The main finding of this study is that HU values in fungal lesions are higher than those in nonfungal lesions at the sphenoid sinuses. Diseases that result in opacifications on images increase the HU levels in the affected tissues of distinct body parts.14,15 Emre et al8 found that HU measurements in the maxillary sinus medial wall in patients with CRS were 200.2 ± 24.86. They also concluded that the HU values in the sinus wall in patients with CRS were lower than those in the control group as a result of the development of osteitis in CRS. On the other hand, Cho et al5 concluded that HU values tend to increase in patients with increased mucosal thickening and sinus wall thickening. In our study, HU values were measured inside the sphenoid sinus lesion rather than in the sinus wall. Krennmair et al7 conducted a similar evaluation of HU values inside the lesion. Interestingly, Krennmair et al7 found HU values nearly 10 times higher than our findings. The discrepancy between their results and ours might be related to the fact that HU values in the maxillary sinus inferior wall and dental root are different from those in the sphenoid sinus; they might also be related to the degree of radiation exposure in CT.16

With fungal lesions, sinus opacification is often associated with sclerosis of bone adjacent to the sphenoid sinuses on CT sections.17,18 The development of opacification and hyperdense foci in fungal lesions is thought to be related to zinc-oxide dental filling material, which favors fungal growth.19,20 However, this theory does not clarify the opacification of the fungal lesions in the sphenoid sinuses, which are relatively far from the dental margins. Regardless of the histopathologic mechanism, fungal infections at the sphenoid sinuses are thought to demonstrate higher HU levels.7 According to another theory, the HU values on images are not strong predictors of fungal diseases.21 However, in that study, the authors compared HU values in fungal sinus infections to allergic mucin components of nasal polyps, which are different from the samples that we used.

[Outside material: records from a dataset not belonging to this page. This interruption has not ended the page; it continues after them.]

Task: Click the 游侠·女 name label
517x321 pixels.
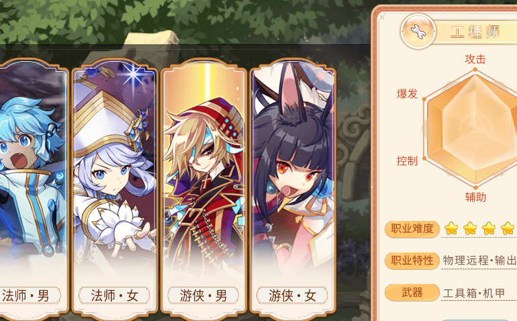Action: [293, 295]
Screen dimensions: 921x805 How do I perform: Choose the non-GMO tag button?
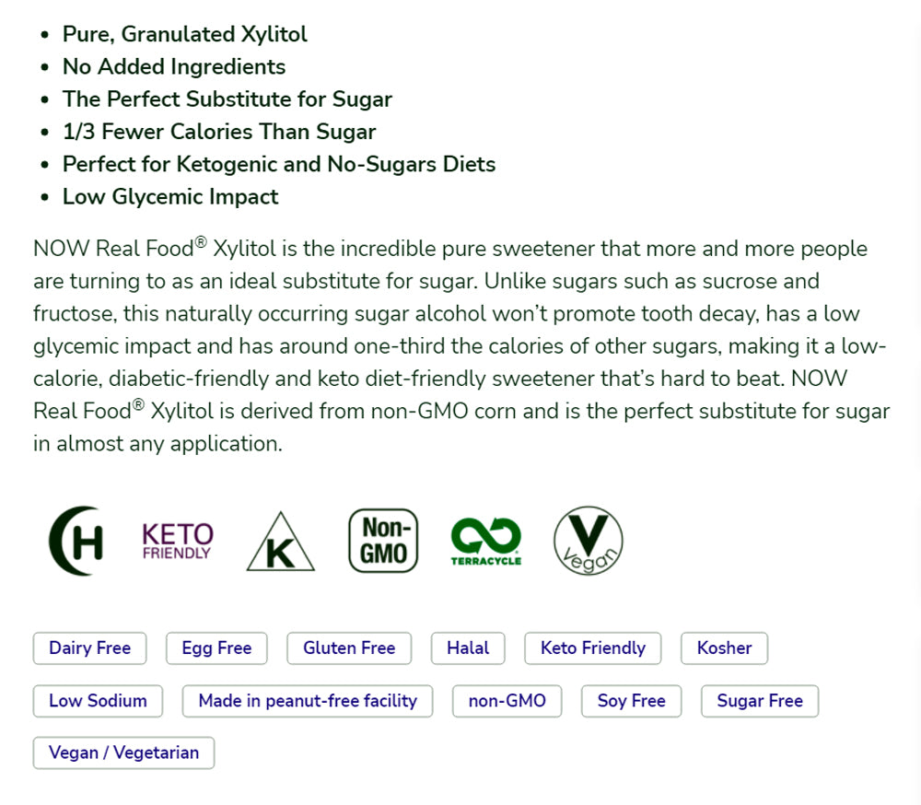507,700
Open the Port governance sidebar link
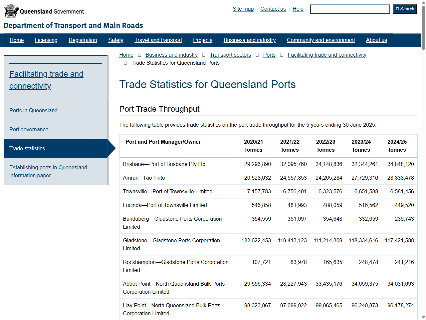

One of the limitations of this study is that the histopathologic samples from the paranasal sinuses did not enable us to determine a grading pattern. We measured simple objective density values; more complex quantitative measurements could improve the accuracy of diagnostic methods with imaging modalities. Another limitation was that we focused on HU values for fungal infections in general, rather than invasive and noninvasive fungal infections, because of our limited sampling.

Conclusion

The HU is an objective radiographic density measure. HU values in fungal lesions are higher than those in nonfungal inflammations. This is the first study to use the HU measurement in the surgery of isolated sphenoid sinus lesions. We think that this technique will be very useful for surgeons before surgery.

Footnotes

Declaration of Conflicting Interests: The authors declared no potential conflicts of interest with respect to the research, authorship, and/or publication of this article.

Ethical Approval: This study was approved by our institutional review board (Gaziantep University Clinical Research Ethics Committee, Permit Number: 2020/156).

Funding: The authors received no financial support for the research, authorship, and/or publication of this article.

Statement of Human and Animal Rights: The study adhered to good clinical practices and ethical standards.

Statement of Informed Consent: Informed consent form was obtained from all patients included in the study.